A Silver Lining in Paris
By Sally Madison
The butler knocked gently at Elizabeth’s door. “Entre” she called out.
“There is a gentleman to see you, Mademoiselle,” he announced, as he averted his eyes from her, lying in bed, surrounded by pillows. He lowered the silver tray, so she could reach the calling card.
‘Lord Duncan? Why would he be calling at this hour? He should be sleeping, like everyone else who went to the masquerade ball last night. Oh, but he would have news of the events of the evening.’ She thought.
“Hand me my blue dressing gown, take my tray, send for my maid, help me up, hand me the cane.” The butler took two steps towards the wardrobe, stopped, took two steps towards the breakfast tray, stopped, and took two steps toward the door, then two steps toward her ladyship. Elizabeth giggled, as she watched his confusion. Embarrassed, the butler looked at her for direction. He smiled when he saw that she was smiling again, even if it was at his expense.
Elizabeth began again, “First, hand me my gown.” He brought it to her. “Now, please, help me to my dressing table.” He did as he was requested. “Now, please take the tray, send for my maid and show Lord Duncan to the upstairs drawing room.” The butler replied, “As you wish, mademoiselle,” as he bowed and retreated to the door.
“Lord Duncan, how good of you to visit this morning. I would have expected you to be resting after the ball,” Elizabeth greeted him.
“Mademoiselle, allow me to be frank with you. When I saw that you were not at the ball, I was concerned. Only illness or injury would prevent your attendance. Since I see you are in good spirits, I presume it was neither.”
“Oh, contraire, I am embarrassed to admit that you were right, it was injury that prevented my attendance.
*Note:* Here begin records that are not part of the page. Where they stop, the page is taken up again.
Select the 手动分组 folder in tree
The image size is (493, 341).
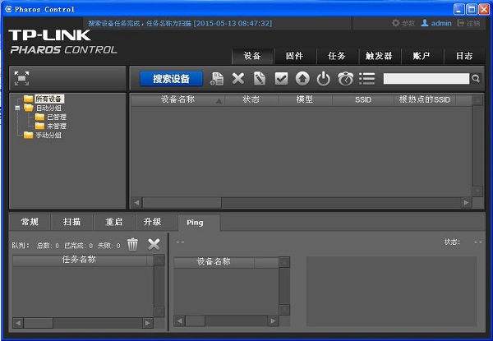click(48, 135)
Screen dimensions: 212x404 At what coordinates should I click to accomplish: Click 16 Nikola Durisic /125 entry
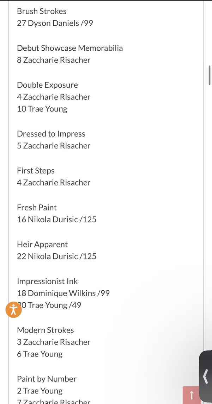coord(56,220)
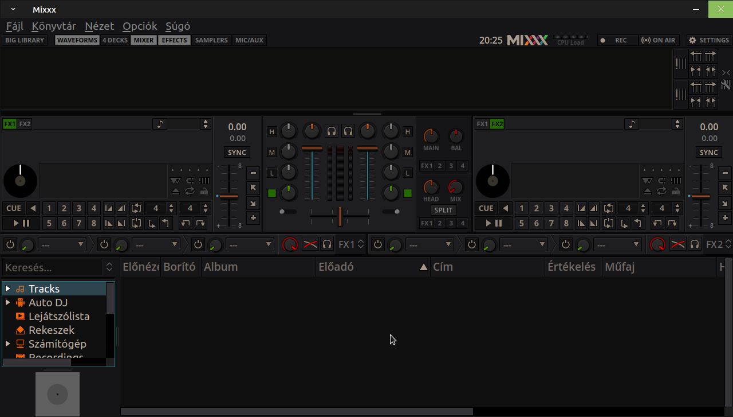The height and width of the screenshot is (417, 733).
Task: Enable headphone pre-listen on the left channel
Action: tap(331, 131)
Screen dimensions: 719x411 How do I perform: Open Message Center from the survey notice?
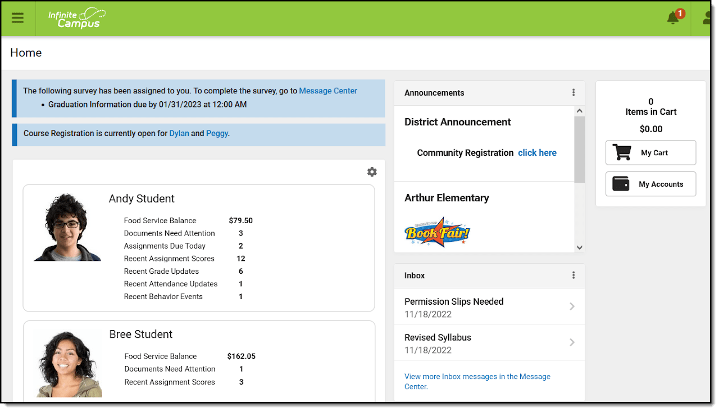click(x=328, y=91)
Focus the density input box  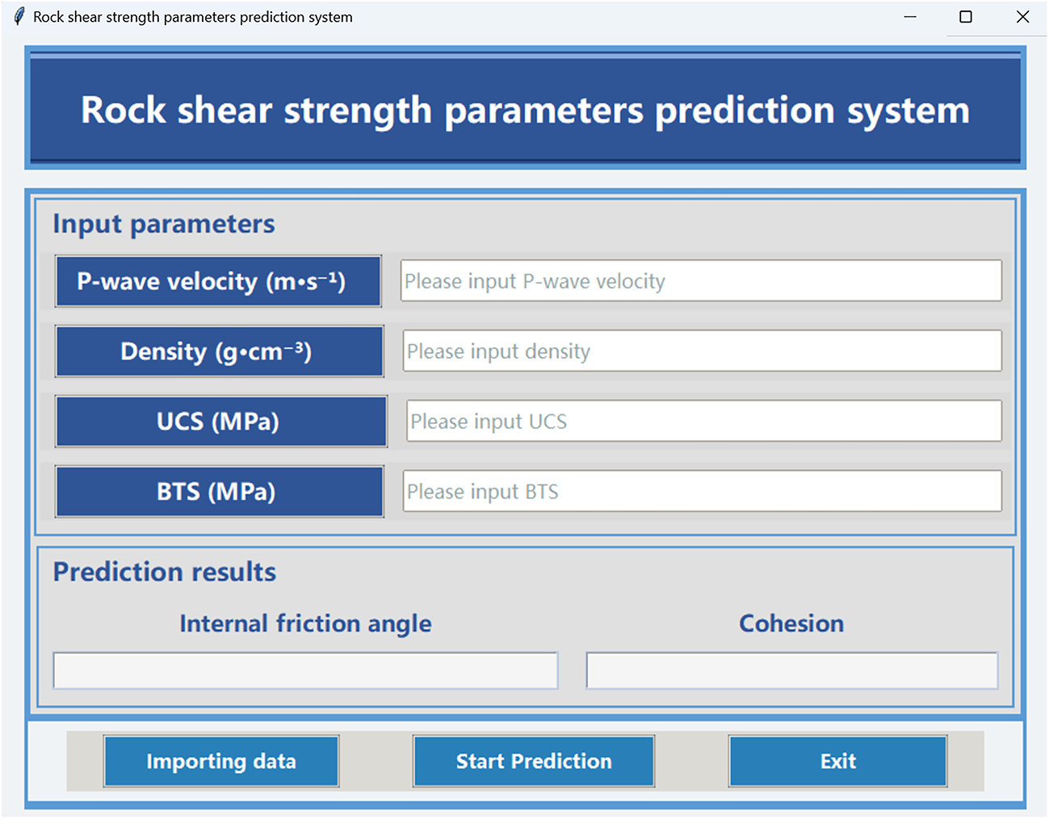[x=702, y=351]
I shall be confined, recovering for some time. Tell me the news of the ball.” They chatted for awhile, before she finally came to her point. “Did Pierre introduce his fiancé?”
“He did,” Lord Duncan replied. She quickly averted her eyes. “My dear mademoiselle, did you have intentions?”
“You read me so quickly,” she admitted.
With great conviction, he bellowed, “Pierre is a cad! not worthy of you!” Surprised, she looked inquisitively at him. “Forgive me, I spoke rashly. Please, allow me to make it up to you. Since you are confined, perhaps I could come to visit, perhaps read to you?” he inquired hopefully.
“Yes, that would be pleasant,” she confessed.
Very excited, he began to take his leave, before she changed her mind. “Then I will see you on the morrow,” he said, as he backed away. “Drama, comedy, or Poetry?” he asked.
“Poetry”, was her response.
“Vigil or Shakespeare?”
While escorting the gentleman out of the room, the butler noticed the sweet smile on her ladyship’s face. He, also, recognized that same smile on the gentleman’s face, which made him smile, also.